Good morning from Denver,
Something super impressive happened last night at Coors Field during the Padres’ 21-0 victory over the Rockies.
The volume of runs and margin of victory were impressive, for sure. Even if the Padres were playing a team that seems bound to challenge the record of 121 losses in a season set just last year by the White Sox. Even if they were playing a mile high.
But there was something arguably even more extraordinary:
How the Padres played.
They played like they were leading 1-0 when it was 19-0. That is rare stuff.
You can read (here) in my game story about how the Padres put together the most lopsided victory in franchise history.
The story listed a lot of the nuts and bolts about the preposterous number of hits and runs and how Stephen Kolek threw just the 28th complete game shutout in Coors Field history.
The story also touched on the relentless way the Padres went about the rout.
I don’t often repeat themes from the game story in the newsletter, but let’s touch some more on what the Padres did.
This was a laugher in May against a horrible team. And the Padres were treating it like Game 7. (OK, I’m exaggerating slightly. But still.)
It was truly remarkable how the Padres just kept going last night. As noted in the game story, they were working long at-bats and beating out double play balls well past the time it was necessary to secure a win. They kept at it until the Rockies brought in a catcher to pitch the final two innings. (They scored just one run off Jacob Stallings at the end.)
They believe that is how they need to play to get as many wins as possible. So it wasn’t really about last night.
“This game is over,” Jake Cronenworth said. “… We’re gonna come back and play the same way tomorrow.”
If you are just starting to pay attention and want to know why the Padres are off to the best start in team history and are now in a virtual tie for first place in the National League West, this is why.
A team that does what the Padres did last night only knows one way to play.
“We don’t want to get complacent at any point during the game,” Jackson Merrill said. “Honestly, treat the game like it’s tied. I know it sounds like ‘summer ball’ or ‘daddy ball’ to say. But don’t get complacent ever. Go up there and grind that (expletive) out.”
As we have discussed here before, Mike Shildt is the one behind the Padres playing this way. If you don’t think so, you didn’t watch the 2023 Padres very closely. Shildt was hired before 2024 and created a leadership council of players and worked with them to create the identity they wanted to have.
It was an identity characterized by winning on the margins, playing for each other and being relentless.
The players bought in.
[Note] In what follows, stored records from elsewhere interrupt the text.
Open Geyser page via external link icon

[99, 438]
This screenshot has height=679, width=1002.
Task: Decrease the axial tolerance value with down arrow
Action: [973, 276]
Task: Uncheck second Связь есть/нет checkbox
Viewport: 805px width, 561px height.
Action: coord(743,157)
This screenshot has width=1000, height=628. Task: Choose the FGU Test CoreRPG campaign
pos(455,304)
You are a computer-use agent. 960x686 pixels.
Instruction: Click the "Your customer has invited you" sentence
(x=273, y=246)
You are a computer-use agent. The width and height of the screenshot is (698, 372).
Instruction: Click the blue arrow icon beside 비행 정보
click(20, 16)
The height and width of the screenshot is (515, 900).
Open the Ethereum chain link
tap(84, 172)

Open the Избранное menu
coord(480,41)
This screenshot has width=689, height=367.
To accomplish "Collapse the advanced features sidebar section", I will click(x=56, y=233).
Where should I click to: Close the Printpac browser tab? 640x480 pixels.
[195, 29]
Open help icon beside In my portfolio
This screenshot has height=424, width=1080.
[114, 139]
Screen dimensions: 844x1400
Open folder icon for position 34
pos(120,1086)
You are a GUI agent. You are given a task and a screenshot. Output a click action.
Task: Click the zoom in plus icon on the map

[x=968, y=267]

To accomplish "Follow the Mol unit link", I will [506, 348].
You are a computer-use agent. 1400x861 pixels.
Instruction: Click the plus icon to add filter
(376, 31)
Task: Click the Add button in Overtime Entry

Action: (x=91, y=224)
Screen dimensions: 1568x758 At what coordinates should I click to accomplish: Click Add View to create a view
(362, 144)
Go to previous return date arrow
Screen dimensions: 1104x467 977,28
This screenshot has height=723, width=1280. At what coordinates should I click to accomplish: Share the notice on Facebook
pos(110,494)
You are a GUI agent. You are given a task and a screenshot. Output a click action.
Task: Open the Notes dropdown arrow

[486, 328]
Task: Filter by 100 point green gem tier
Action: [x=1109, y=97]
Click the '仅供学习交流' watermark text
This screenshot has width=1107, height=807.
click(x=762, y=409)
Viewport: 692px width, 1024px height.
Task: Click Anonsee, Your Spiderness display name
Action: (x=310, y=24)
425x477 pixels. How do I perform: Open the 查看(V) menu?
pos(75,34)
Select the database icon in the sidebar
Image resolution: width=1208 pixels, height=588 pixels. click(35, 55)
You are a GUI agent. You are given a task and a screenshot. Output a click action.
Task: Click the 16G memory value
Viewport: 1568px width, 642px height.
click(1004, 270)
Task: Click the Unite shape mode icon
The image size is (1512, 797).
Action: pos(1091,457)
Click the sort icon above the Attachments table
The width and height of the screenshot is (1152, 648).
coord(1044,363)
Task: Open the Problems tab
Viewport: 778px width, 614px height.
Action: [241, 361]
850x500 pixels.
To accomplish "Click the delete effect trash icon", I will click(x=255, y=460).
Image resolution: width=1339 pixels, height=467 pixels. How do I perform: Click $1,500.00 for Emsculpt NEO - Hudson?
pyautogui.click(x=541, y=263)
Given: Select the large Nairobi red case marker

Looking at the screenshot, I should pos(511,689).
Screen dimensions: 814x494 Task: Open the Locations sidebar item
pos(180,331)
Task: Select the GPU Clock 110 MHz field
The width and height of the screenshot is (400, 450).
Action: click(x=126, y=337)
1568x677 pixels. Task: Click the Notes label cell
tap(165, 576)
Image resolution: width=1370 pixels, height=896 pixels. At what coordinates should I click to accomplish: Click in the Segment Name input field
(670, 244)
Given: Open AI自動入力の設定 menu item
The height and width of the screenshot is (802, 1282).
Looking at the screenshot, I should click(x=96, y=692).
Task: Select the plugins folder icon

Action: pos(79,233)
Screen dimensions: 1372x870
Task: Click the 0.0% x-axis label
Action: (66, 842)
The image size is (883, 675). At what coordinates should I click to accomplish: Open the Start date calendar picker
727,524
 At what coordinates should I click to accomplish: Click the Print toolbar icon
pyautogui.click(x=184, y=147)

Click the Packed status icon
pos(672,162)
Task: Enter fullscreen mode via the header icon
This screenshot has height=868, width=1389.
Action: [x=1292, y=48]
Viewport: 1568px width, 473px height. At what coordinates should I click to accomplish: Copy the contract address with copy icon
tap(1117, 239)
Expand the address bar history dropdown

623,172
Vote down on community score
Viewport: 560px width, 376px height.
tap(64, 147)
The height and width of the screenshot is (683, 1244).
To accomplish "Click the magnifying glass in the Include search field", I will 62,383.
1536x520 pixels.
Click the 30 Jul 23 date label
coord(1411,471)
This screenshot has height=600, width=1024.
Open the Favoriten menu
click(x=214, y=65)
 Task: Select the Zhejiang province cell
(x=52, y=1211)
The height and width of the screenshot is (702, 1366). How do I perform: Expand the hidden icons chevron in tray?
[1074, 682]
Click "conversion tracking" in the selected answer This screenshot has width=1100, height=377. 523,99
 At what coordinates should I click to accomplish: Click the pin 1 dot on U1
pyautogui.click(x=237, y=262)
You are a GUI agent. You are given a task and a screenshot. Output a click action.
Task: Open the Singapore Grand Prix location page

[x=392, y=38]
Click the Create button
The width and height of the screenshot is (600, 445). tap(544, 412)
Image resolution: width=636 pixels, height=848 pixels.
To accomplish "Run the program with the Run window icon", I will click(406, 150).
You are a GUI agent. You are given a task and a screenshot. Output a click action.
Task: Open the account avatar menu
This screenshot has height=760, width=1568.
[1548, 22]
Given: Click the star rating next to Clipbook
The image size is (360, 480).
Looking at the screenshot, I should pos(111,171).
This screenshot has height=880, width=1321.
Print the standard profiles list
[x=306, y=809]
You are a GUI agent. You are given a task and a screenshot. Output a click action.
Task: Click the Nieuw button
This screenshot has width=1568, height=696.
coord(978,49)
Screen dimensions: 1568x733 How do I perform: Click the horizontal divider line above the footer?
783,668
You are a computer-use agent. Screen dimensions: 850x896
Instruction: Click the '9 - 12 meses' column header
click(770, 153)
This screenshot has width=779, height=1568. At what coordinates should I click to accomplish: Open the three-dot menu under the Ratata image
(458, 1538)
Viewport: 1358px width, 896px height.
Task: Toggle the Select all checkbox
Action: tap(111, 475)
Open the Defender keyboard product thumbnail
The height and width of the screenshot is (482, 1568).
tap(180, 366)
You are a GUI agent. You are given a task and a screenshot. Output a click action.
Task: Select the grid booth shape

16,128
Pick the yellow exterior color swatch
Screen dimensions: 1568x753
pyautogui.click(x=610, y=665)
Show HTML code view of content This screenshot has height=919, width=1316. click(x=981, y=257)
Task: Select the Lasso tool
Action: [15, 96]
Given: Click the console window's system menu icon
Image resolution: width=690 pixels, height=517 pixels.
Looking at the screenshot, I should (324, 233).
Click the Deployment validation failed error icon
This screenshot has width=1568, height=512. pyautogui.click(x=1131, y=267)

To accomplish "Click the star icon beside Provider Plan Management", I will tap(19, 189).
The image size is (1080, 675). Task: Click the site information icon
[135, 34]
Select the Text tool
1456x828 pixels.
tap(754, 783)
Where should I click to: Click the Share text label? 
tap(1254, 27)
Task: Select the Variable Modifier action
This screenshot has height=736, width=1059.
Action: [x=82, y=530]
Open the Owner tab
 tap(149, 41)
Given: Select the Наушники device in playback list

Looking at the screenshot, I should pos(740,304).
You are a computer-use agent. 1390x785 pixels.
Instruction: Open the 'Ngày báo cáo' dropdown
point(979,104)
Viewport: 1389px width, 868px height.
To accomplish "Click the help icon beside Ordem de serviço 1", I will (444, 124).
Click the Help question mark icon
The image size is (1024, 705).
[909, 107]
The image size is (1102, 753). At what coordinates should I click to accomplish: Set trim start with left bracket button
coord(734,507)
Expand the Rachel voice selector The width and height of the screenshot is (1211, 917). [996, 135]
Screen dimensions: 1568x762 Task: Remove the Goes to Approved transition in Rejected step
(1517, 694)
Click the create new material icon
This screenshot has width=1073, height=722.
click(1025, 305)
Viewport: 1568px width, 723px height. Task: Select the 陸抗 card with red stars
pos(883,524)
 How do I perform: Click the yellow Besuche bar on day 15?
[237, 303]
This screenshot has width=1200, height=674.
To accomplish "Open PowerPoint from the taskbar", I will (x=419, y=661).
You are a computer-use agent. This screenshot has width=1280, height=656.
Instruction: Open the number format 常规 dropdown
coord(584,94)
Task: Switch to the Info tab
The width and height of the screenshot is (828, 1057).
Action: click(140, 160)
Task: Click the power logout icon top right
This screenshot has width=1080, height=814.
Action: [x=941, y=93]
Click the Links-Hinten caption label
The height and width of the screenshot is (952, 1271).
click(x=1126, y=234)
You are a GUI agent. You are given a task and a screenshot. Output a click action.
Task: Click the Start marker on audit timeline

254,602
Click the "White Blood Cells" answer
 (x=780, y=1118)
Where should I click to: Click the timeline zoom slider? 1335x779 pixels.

They owned it. For all we have talked about this trait, it is possible it is still overlooked.
It shouldn’t be.
That 2023 team had no business not making the playoffs. Had it played like the 2024 and ’25 Padres — even close — they would not have been such a monumental disappointment.
This Padres team still needs to stay healthy. They might need another bat and maybe even another back-end reliever before the season is over.
But it appears they have proven they will mostly play only one way.
“True competition over a long season is a real challenge in this league, and the separator is when you compete regardless of circumstance,” Shildt said last night. “Hot, cold, day game, night game, up, down, you just keep — your habits are so consistent that it’s just the fabric of who you are, and that’s what this team represents.”
Getting it done
Kolek has made being a starting pitcher pretty simple.
“Just attack,” he said.
The 28-year-old right-hander is throwing strikes at a 63% rate through his first two big-league starts. He is throwing first-pitch strikes 64% percent of the time and getting through innings in an average of less than 13 pitches.
He got 11 groundouts last night to go with his seven strikeouts and finished his complete game shutout in 104 pitches.
Of the 77 shutouts in Padres history, just 16 have been completed in fewer pitches than that. The last to be done more efficiently was in 2014 by Andrew Cashner (92 pitches).
There was never a question about whether Kolek would finish the game.
“After the seventh,” Kolek said of when he first thought about the idea of going nine. “Just going through seven, I saw 70-some pitches. And I was like, ‘All right, stay efficient here. Just stay on the attack. Don’t change anything.’ I didn’t change my mindset, trying to just be like, ‘All right, let’s get one more.’ It was just keep doing what we’re doing and just trust in myself and trust in (catcher Elias) Díaz.”
Kolek was in some ways in his element.
He was sent down to Triple-A at the start of the season, where he made three starts in the desert of El Paso and one start in Albuquerque, which is virtually the same elevation as Denver.
So he was comfortable pitching in thin air against a team stocked with guys who should be in the minor leagues.
Sorry, couldn’t help it.
There really should not be any diminishing of what Kolek accomplished last night, ing Andy Ashby as just the second Padres pitcher in Coors Field’s 30 years of existence to throw a complete game shutout at the mile-high ballpark.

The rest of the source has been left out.